Can we use separated if conditions/control structures for these?

Aside from that, I think it's safe to commit + backport this patch. Strings in SimpleTest don't really matter.

Stefan Freudenberg’s picture

StatusFileSize
new2.49 KB
PASSED: [[SimpleTest]]: [MySQL] 33,661 pass(es).
[ View ]

Updated the patch replacing the ternary operator as suggested.
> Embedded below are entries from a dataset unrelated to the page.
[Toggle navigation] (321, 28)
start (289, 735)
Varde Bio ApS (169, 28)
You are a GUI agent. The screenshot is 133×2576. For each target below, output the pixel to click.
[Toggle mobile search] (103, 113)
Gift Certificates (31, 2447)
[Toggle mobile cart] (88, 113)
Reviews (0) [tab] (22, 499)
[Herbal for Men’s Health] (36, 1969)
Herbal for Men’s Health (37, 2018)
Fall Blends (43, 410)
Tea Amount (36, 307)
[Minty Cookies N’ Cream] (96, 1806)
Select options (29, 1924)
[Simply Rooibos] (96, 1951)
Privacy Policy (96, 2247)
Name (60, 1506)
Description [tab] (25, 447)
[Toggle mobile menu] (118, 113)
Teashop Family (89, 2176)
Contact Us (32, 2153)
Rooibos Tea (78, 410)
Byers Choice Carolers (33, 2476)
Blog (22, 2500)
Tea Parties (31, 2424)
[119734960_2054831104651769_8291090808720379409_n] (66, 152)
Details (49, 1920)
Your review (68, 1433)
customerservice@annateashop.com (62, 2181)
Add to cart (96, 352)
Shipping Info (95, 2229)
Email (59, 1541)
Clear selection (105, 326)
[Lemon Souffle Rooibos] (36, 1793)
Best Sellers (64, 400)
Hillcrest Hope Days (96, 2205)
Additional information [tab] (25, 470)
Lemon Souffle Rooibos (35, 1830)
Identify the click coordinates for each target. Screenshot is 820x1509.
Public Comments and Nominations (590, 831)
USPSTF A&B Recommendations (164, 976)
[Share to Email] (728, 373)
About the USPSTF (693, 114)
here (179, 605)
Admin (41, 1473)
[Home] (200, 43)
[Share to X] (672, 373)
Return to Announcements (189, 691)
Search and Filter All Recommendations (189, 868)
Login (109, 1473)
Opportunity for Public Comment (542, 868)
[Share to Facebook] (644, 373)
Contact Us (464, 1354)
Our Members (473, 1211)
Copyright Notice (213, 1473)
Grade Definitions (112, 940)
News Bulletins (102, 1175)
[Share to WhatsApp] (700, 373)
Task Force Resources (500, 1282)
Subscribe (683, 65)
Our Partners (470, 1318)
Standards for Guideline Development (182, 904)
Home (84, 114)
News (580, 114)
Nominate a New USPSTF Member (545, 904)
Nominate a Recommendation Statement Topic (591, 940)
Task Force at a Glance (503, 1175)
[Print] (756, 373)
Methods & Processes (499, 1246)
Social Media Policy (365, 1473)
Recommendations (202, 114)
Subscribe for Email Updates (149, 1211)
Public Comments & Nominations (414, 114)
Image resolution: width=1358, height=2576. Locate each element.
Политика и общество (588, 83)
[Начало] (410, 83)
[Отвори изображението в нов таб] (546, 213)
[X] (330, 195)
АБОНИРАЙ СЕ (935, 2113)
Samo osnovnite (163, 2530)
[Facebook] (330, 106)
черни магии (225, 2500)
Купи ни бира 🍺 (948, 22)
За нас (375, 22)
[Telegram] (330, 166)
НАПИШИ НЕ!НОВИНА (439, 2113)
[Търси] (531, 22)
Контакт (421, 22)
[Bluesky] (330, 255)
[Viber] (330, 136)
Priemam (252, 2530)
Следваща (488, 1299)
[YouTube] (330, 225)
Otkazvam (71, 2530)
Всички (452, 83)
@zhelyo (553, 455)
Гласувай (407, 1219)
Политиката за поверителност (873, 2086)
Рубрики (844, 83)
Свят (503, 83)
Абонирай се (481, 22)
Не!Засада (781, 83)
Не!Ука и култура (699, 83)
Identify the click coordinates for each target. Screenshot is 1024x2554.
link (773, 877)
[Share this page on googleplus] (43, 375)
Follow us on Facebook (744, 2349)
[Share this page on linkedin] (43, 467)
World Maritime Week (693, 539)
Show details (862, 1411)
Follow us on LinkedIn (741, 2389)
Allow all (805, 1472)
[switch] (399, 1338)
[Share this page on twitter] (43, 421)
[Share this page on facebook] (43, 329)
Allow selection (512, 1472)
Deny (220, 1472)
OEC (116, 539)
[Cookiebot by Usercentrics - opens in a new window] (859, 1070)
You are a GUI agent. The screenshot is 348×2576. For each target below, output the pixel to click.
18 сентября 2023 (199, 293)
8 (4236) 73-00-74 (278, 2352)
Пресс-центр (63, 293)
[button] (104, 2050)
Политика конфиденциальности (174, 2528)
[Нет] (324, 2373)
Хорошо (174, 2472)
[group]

Stefan Freudenberg’s picture

Status:Needs work» Needs review

The last patch needs review.

sun’s picture

Status:Needs review» Reviewed & tested by the community

Thanks!

Stefan Freudenberg’s picture

Status:Reviewed & tested by the community» Needs review

Patch applies also to 7.x

Stefan Freudenberg’s picture

Status:Needs review» Reviewed & tested by the community

I don't know why the status changed.

webchick’s picture

Status:Reviewed & tested by the community» Fixed

This is adding quite a few strings, all of which are highlighting the absolutely terrible UX these fields have, but I agree that this is better than showing passwords in plaintext.

Committed and pushed to 8.x and 7.x. Thanks.

Status:Fixed» Closed (fixed)
Issue tags:-string freeze, -needs backport to D7

Automatically closed -- issue fixed for 2 weeks with no activity.